“I am Bosco Ntaganda. I was born on November 5, 1973 in Rwanda and used to be a military commander before arriving here.” These words had a special ring this morning for the victims of atrocities from eastern Democratic Republic of Congo who have waited many years for this day – for the notorious rebel leader to finally face justice.
Ntaganda’s pretrial hearing at the International Criminal Court (ICC) in The Hague began, close to eight years after the ICC issued its first arrest warrant against him.
In the courtroom, Ntaganda wore a dark suit and spoke softly when stating his identity. He quietly looked down as the ICC prosecutor, Fatou Bensouda, recited the words of one of Ntaganda’s alleged victims: “Thousands of Lendu civilians fled Mongbwalu. We suffered starvation and disease. Bosco ordered to look for those hiding and kill them.” In the afternoon, when the prosecution played a video recorded by a Ugandan journalist that showed Ntaganda in Mongbwalu at the time of the attack, he appeared nervous and started taking notes.
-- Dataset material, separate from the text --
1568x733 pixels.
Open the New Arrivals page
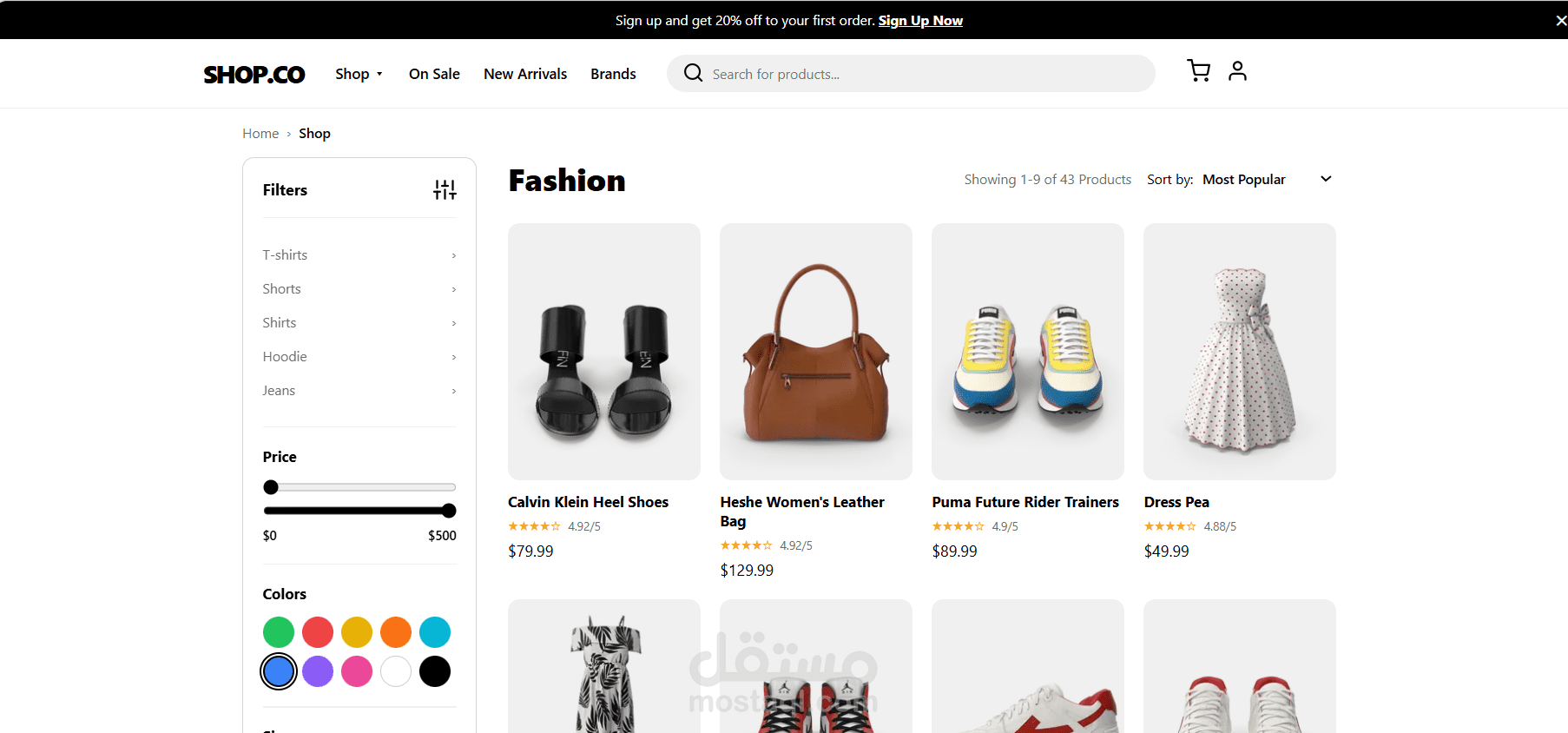[x=525, y=75]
The charges against Ntaganda include murder, persecution, rape, sexual slavery, and the recruitment and use of child soldiers. The crimes were allegedly committed by one of Ntaganda’s armed groups, the Union des Patriotes Congolais (UPC) in the Ituri district of Congo in 2002-2003.
The lawyers representing the victims voiced their clients’ frustration that it took so long for Ntaganda to be brought to court, and their hopes that justice will finally be served. The lawyer representing children enlisted and abducted by Ntaganda to be soldiers emphasized the fate of girls: many were repeatedly raped, some sent to the front lines, and others became mothers of unwanted babies and were rejected by their families.
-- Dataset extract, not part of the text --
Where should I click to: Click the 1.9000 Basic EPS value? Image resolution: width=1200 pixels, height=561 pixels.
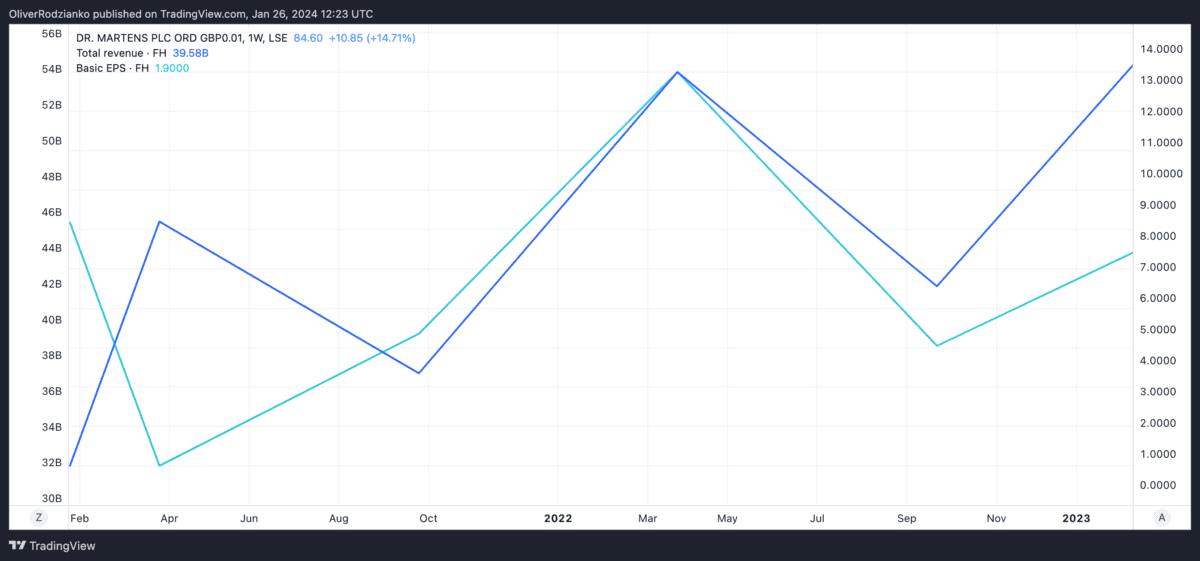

For the past decade, Human Rights Watch has documented atrocities committed by armed groups and government forces under Ntaganda’s command, first in Ituri and later in North Kivu province.
The ICC charges against Ntaganda only include alleged crimes committed in Ituri. The ICC prosecutor should go further and also investigate crimes in North Kivu province. Evidence permitting, the court should also prosecute those who armed, trained, and financed Congolese militias, including Ntaganda’s fighters. But the sight of Ntaganda sitting on the accused bench at the ICC today is already a victory and brings those who suffered from abuses a step closer to justice.